> [EXERCISE TASK]: Write the next part of the mailing list post on security tool bakeoffs, picking up after its final sentence.

> [SOURCE DOCUMENT]:
Secure Coding mailing list archives

Really dumb questions?


From: jsteven at cigital.com (John Steven)
Date: Thu, 30 Aug 2007 08:51:07 -0400

James,

Not dumb questions: an unfortunate situation. I do tool bakeoffs for clients a fair amount. I'm responsible for the 
rules Cigital initially sold to Fortify. I also attempt to work closely with companies like Coverity and understand 
deeply the underpinnings of that tool's engine. I've a fair amount of experience with Klocwork, unfortunately less with 
Ounce.

I understand the situation like this: technical guys at each of these companies are all great guys, smart, and 
understand their tool's capabilities and focus. They accurately describe what their tool does and don't misrepresent it.

On the other hand, I've experienced competition bashing in the sales process as I've helped companies with tool 
selections and bake offs. I see NO value in this. As I said in a previous post to this list: the tools differ both 
macroscopically in terms of approach and microscopically in terms rule implementation. Please see my previous post 
about bake-offs and such if you'd like more information on how to disambiguate tool capabilities objectively.

> [RECORDED INFORMATION]:
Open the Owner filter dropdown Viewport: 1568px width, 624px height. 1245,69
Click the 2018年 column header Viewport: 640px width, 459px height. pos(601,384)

> [REPLY]:
No blanket statement about quality or security fits any vendors' tool; ANY vendor. Ignore this level of commentary by 
the vendors.*(1)

No boolean answer exists to your question, let me give you some of my experiences:


 *   Fortify's SCA possesses far-and-away the largest rule set, covering both topics people consider purely security 
and those that may-or-may-not create opportunity for exploit (often when combined with other factors) which one may 
call quality rules. My impression is that SCA can be effectively used by Security Folk, QA Folk, or developers with a 
mind to improve the quality or security of their code. Recent inclusion of Findbugs bolsters SCA's capabilities to give 
code quality commentary.


 *   Coverity's Prevent often gets pigeon-holed as "a quality tool", but does an exceptional job of tracking down 
memory issues in C, C++. Skilled security consultants will tell you that failing to fix Prevent's results in your code 
will result in various memory-based command injection opportunities (BO, format string, write-anywhere's, etc.). It 
also effectively targets time-and-state issues, as well as other classes of bug. Prevent can effectively be used by 
Security Folk and Developers (or your rare hardcore QA person) to improve code quality and squelch opportunity for 
exploit.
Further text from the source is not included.